Bellinzone et moi, on ne se connaît que depuis quelques heures, mais je l’aime déjà. J’aime ses rues larges et plates, le pan de montagne tellement raide qui rejoint ce plat, les couleurs des bâtiments d’âges divers mais toujours soignés et harmonieusement coordonnés, les magasins et les terrasses, les arbres et les palmiers qui font penser aux vacances, l’odeur des plantes le soir.

J’aime l’excellent repas pris dans le restaurant recommandé par mon collègue, le parfum de l’homme de la table d’à côté qui parlait un allemand compréhensible, à me donner l’illusion qu’un jour je pourrai enfin suivre des conversations dans cette langue qui me donne tant de fil à retordre au quotidien. J’aime les petits cours d’eau qui ne semblent presque pas avoir leur place dans une ville, le sentier rouge et blanc sur lequel j’ai posé mes souliers de marche pour digérer le tiramisu maison auquel je n’ai pas résisté. J’aime ses chats et ses châteaux. L’atmosphère calme d’un jeudi en début de soirée. J’aime l’allure de cette ville qui ressemble à ce que doit être une ville, cette ville où malgré mes quatre heures de sommeil et ma longue journée de travail je me sens détendue et sereine.

J’aime Bellinzone, même si j’ai toujours envie de dire “Barcelone” quand j’ouvre la bouche pour prononcer son nom. Un moment d’hésitation, à chaque fois. Mais c’est dire combien cette ville ne faisait pas partie de mon monde jusqu’à ce que j’y mette les pieds tout à l’heure en sortant du train. Je n’avais aucune idée à quoi m’attendre. Rien.

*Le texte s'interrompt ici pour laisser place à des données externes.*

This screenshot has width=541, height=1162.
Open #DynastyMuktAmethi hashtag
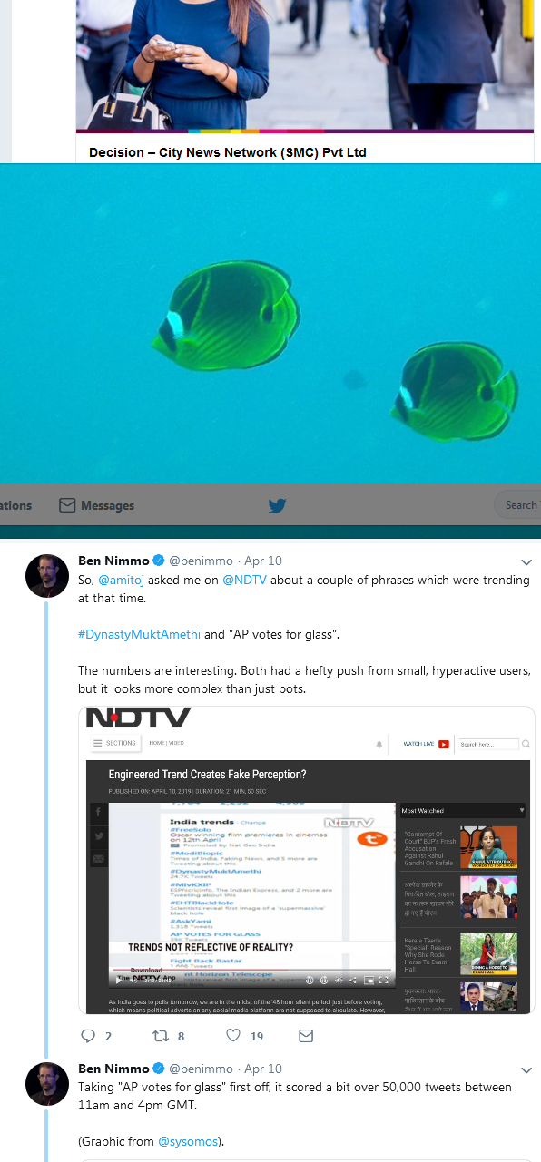[138, 634]
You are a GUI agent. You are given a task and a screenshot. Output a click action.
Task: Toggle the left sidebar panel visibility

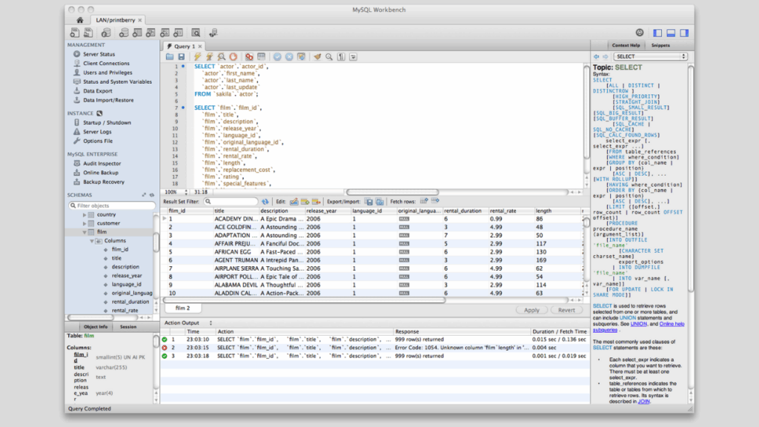657,32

Je réalise que j’ai très peu d’imaginaire des lieux où je ne suis pas allée. C’est peut-être pour ça que j’ai relativement peu d’envies de voyager, d’aller dans des endroits que je ne connais pas. C’est pas que ça me rebute, mais plutôt que je suis incapable de me projeter, puisque dans mon esprit il n’y a aucun contenu rattaché à un nom.

Une fois sur place, toutefois, tout bascule. Je veux y revenir, alors que je suis à peine arrivée. Je veux y rester plus longtemps, une myriade de petits projets prennent forme dans ma tête, comme des bulles de savon dans un bain moussant en train de couler. Je pourrai remplir une vie avec Bellinzone, je me dis.

C’est marrant, parce qu’il y a peu de temps, j’expliquais à quel point je trouvais difficile de dire si “j’aimais” une ville. Est-ce que j’aime Paris? Londres? Genève? Vevey? Quand la ville est grande, déjà, on n’a pu en voir qu’une infime partie, et du fait la question est mal posée.

Et là, subitement, à peine quelques heures après mon arrivée dans une ville inconnue, je le sens: j’aime cette ville.

Je l’aime aussi parce que c’est le début de trois jours de vacances dont j’ai bien besoin. Parce que le risotto aux asperges était délicieux. Parce que j’ai pu, sur un coup de tête, décider de louer un vélo pour pédaler jusqu’à Locarno, demain, au lieu de prendre le train. Parce que les rues n’étaient pas trop pleines et pas trop désertes. Peut-être qu’à un autre moment ça n’aurait pas été le cas. Il y a une certaine contingence à ce qui fait aimer un lieu. Il fait chaud et beau et c’est presque l’été aujourd’hui. J’aurais pu être ailleurs pour profiter de ça.

J’ai aimé pouvoir grimper, grimper, en faisant un petit crochet en rentrant de mon repas, petit crochet d’une bonne heure au final, pour voir jusqu’où je pouvais aller sur ce pan de montagne auquel s’accrochent des maisons modernes de riches mais aussi des vieux bâtiments qui sont là sans rien demander à personne. J’ai aimé pouvoir transpirer et m’essouffler correctement pour la première fois depuis des mois, des mois de maladie, de blessures, d’absence de sport. J’ai aimé la douche que j’ai prise en rentrant dans ma chambre d’hôtel.

Tout ça me fait aimer Bellinzone. J’y reviendrai.